Problem details: Can you sum up the text on hot flashes in two sentences?

Hot flashes are sudden feelings of feverish heat that occur usually in the face, neck, and chest. Hot flashes are one of the most common symptoms for women who are going through menopause.
Hot Flash Symptoms
The frequency of hot flash symptoms can vary from a couple of times a week to a several times a day, but they will usually only last for a few minutes. Most women who experience hot flashes during menopause will have them for at least a year, but the hot flashes will usually subside after four or five. Hot flashes are particularly common at night. Symptoms include:
- A sudden feeling of warmth in your upper body and face.
- Looking red, flushed, and sometimes blotchy.
- Perspiration throughout the upper body.
- Feeling chilled as soon as the hot flash is over.
Hot Flash Causes
Though the exact cause of hot flashes is not yet determined, they are believed to be related to a change in reproductive hormones during menopause. Hot flashes are also thought to be caused by a change in the hypothalamus, which is the part of the brain that regulates your body’s temperature that can make you more sensitive to slight changes in body temperature.
Hot Flash Diagnosis
If you start to experience the symptoms of hot flashes, this could mean that your body is going into menopause. If your hot flashes start to become particularly bothersome, it might be worthwhile to make an appointment with your doctor to discuss possible treatment options. Your doctor will likely be able to diagnose hot flashes with just a simple description of your symptoms. To confirm the cause of your hot flashes, your doctor will likely order blood tests in order to determine whether or not your body is going into menopausal transition.
Hot Flash Treatments
There are many different medications that can help to relieve the symptoms of hot flashes. However, many medications come with side effects and increase your risk for developing other health problems. If the hot flashes are not severely interfering with your life, you may choose not to undergo any treatment plan at all. The most common types of medications prescribed include:
- Hormones: The most effective way to reduce hot flashes is to take estrogen and progesterone supplements, which are the hormones that are most affected when your body is going through menopause. However, taking estrogen is linked with an increased risk of certain types of cancer.
- Antidepressants: Low doses of antidepressants such as venlafaxine, paroxetine, and fluoxetine can also help to reduce the occurrence of hot flashes. Antidepressants aren’t as effective as hormone therapy, but they are a good alternative if you don’t want to use hormones for any reason. Side effects of antidepressants include headache, fatigue, nausea, dizziness, weight gain, dry mouth, sexual dysfunction, and thoughts of suicide.
- Gabapentin: This is a medication that is used to prevent seizures, but it has also proven to be moderately effective at reducing hot flashes as well. Some possible side effects include drowsiness, dizziness, and headaches.
- Clonidine: This is a medication that is usually used to treat high blood pressure, but it also works to provide relief for hot flashes. Side effects may include dizziness, drowsiness, dry mouth, and constipation.

Supplied information:
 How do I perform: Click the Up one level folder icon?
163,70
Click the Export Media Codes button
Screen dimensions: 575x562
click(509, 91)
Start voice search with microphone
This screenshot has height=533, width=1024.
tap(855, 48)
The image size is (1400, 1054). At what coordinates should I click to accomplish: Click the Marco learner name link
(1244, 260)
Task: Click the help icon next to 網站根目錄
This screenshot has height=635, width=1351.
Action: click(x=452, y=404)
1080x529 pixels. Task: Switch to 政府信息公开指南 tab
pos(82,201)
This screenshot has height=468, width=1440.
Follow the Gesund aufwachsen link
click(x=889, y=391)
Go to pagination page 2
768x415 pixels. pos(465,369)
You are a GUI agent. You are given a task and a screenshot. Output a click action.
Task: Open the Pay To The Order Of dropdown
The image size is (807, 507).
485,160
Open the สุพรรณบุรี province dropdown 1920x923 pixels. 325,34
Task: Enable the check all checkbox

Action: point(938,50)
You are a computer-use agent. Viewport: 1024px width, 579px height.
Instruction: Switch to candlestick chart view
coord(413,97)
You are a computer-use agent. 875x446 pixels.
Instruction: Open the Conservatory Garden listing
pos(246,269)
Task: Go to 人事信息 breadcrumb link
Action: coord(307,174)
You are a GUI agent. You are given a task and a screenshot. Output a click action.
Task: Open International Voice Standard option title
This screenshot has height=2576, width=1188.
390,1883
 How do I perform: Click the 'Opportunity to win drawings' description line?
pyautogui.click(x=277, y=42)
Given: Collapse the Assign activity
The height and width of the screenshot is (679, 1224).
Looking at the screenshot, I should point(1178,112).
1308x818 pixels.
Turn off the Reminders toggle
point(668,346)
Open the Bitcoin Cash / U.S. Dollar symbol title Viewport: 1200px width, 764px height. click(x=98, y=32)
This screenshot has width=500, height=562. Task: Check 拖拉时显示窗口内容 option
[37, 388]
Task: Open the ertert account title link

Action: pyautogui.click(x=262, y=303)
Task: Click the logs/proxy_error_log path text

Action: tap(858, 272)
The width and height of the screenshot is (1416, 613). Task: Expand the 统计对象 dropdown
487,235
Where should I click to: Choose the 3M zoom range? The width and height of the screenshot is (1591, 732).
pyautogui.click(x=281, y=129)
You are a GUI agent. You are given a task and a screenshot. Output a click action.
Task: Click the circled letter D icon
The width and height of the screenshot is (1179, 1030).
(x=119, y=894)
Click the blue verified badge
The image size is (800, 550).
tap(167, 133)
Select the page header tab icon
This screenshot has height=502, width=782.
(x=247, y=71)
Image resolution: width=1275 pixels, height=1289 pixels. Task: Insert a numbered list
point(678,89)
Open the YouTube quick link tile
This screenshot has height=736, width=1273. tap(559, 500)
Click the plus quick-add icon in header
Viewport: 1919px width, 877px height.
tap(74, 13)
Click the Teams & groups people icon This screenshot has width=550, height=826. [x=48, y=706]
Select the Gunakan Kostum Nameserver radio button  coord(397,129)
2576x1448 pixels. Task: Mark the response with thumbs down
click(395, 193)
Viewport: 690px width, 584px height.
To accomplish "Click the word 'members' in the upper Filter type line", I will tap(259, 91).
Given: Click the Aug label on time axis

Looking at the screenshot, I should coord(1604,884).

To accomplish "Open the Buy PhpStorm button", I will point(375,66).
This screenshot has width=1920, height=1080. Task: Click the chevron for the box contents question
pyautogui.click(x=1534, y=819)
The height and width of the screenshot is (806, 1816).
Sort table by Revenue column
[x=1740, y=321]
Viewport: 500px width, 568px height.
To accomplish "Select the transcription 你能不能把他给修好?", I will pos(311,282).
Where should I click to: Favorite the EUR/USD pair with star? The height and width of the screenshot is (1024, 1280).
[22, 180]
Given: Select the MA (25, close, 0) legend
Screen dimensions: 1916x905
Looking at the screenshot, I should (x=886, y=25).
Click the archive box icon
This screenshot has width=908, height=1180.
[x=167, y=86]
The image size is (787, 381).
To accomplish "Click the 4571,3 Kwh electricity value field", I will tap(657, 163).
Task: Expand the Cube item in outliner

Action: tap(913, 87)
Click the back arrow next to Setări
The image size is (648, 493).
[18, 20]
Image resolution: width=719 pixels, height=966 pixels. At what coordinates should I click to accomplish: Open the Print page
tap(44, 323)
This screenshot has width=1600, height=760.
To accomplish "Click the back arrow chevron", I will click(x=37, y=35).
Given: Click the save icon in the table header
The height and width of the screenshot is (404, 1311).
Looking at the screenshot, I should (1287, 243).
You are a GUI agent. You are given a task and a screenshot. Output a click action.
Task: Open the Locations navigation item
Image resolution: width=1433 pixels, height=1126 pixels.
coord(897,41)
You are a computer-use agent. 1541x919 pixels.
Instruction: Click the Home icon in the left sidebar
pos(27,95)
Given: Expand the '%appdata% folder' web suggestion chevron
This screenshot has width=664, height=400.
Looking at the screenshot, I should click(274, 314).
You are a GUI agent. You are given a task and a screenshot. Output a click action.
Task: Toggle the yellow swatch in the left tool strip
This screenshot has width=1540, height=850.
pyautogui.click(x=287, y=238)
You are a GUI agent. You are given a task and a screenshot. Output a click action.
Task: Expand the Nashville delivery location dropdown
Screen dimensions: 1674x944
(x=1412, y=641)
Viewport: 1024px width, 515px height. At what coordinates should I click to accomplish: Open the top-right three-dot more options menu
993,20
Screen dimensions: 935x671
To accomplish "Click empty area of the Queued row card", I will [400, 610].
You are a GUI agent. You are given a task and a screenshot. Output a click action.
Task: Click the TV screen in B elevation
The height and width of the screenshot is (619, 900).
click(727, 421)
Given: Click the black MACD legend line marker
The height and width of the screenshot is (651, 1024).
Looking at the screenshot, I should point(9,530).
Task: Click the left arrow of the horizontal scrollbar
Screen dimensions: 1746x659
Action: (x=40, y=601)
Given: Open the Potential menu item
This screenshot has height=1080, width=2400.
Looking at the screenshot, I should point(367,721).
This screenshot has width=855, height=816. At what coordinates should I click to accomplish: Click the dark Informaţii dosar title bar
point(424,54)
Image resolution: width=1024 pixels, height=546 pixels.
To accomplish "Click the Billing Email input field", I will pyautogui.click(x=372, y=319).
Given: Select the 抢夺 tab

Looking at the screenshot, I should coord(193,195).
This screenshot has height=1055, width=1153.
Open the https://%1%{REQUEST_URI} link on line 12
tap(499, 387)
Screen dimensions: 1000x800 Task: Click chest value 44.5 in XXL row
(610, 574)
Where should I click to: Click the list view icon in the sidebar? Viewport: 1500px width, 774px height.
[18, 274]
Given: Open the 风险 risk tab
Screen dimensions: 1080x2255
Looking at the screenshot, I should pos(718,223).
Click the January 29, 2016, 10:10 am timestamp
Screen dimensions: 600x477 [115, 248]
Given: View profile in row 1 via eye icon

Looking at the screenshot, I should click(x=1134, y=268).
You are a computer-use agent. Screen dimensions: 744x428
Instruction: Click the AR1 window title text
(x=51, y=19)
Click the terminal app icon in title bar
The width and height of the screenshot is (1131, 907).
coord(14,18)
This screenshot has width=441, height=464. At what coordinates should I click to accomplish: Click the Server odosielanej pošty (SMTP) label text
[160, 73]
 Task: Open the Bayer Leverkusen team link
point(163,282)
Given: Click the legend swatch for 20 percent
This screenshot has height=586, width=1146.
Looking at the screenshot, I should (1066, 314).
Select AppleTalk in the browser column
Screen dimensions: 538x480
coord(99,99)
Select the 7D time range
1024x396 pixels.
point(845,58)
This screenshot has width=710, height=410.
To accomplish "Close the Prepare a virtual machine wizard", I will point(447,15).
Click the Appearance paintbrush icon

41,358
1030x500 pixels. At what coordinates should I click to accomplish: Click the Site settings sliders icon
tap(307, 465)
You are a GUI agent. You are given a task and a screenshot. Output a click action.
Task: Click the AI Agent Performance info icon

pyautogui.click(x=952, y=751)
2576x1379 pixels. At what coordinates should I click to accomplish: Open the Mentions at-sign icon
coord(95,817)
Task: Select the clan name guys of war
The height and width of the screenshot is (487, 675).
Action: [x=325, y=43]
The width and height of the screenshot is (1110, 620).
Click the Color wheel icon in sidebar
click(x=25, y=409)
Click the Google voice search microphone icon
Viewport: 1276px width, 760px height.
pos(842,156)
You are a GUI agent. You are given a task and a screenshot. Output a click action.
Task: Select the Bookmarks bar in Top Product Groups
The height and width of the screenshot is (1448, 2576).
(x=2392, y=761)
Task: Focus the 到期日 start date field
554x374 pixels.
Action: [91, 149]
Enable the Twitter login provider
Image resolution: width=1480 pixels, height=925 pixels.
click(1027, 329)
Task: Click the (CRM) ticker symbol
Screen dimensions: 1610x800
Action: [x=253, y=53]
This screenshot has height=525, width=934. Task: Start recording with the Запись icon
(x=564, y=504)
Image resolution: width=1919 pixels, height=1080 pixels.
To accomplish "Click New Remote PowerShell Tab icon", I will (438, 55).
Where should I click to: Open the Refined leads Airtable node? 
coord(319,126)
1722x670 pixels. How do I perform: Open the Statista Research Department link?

Expected output: Hot flashes are sudden feelings of feverish heat in the face, neck, and chest that commonly occur during menopause and usually last a few minutes. They are believed to be related to changes in reproductive hormones and the hypothalamus, a doctor can usually diagnose them from a description of symptoms, and medications such as hormones, antidepressants, gabapentin, and clonidine can relieve them, though many carry side effects.